UNEARTHED: AMERICA'S FARM WORKERS AND THE H-2A VISA

Late last spring, I knocked on the door of a ramshackle house beside a county highway, uneasy and unsure of what the night held in store. The house, which looked so dilapidated that I’d driven past it four or five times despite the protests of Google Maps, actually held the offices of the North Carolina Farm Workers Project (NCFWP), a group I’d come into contact with via several colleagues, a couple of phone calls, and a stream of emails.

On this night, the door opened to reveal several new faces filing papers and bustling about, readying for a night of the mobile clinic. Half an hour later, I got back into my car and caravanned behind these new acquaintances, past street lights and cell service, down dirt roads, to a cement block structure in the middle of what felt like nowhere. In the light of day the whole scene would likely have appeared much more bucolic, but at this hour, I felt tired, a little unsettled, and ready to go home to my family after a long day of work.

• Apply what you read:
• A. Answer these questions from the farm workers passage:
(i) Whose offices did the run-down house hold?
(ii) How many times did the writer drive past the house?
(iii) What kind of building did the caravan reach?
• B. Please reproduce the farm workers passage word for word, from "Late last spring, I" to "stream of emails.".
The data after this point is separate material with no tie to the farm workers passage.

• Stored data:
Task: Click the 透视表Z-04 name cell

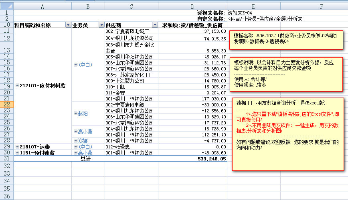Action: pyautogui.click(x=240, y=13)
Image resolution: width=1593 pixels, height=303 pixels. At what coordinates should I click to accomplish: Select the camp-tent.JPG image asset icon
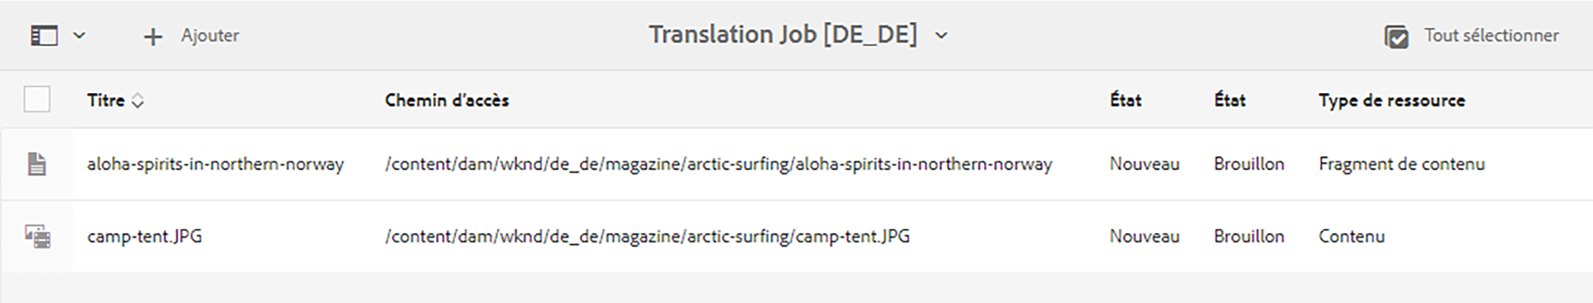click(x=38, y=236)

• Numbered responses:
• A.
(i) The North Carolina Farm Workers Project (NCFWP)
(ii) Four or five times
(iii) A cement block structure

• B.
Late last spring, I knocked on the door of a ramshackle house beside a county highway, uneasy and unsure of what the night held in store. The house, which looked so dilapidated that I’d driven past it four or five times despite the protests of Google Maps, actually held the offices of the North Carolina Farm Workers Project (NCFWP), a group I’d come into contact with via several colleagues, a couple of phone calls, and a stream of emails.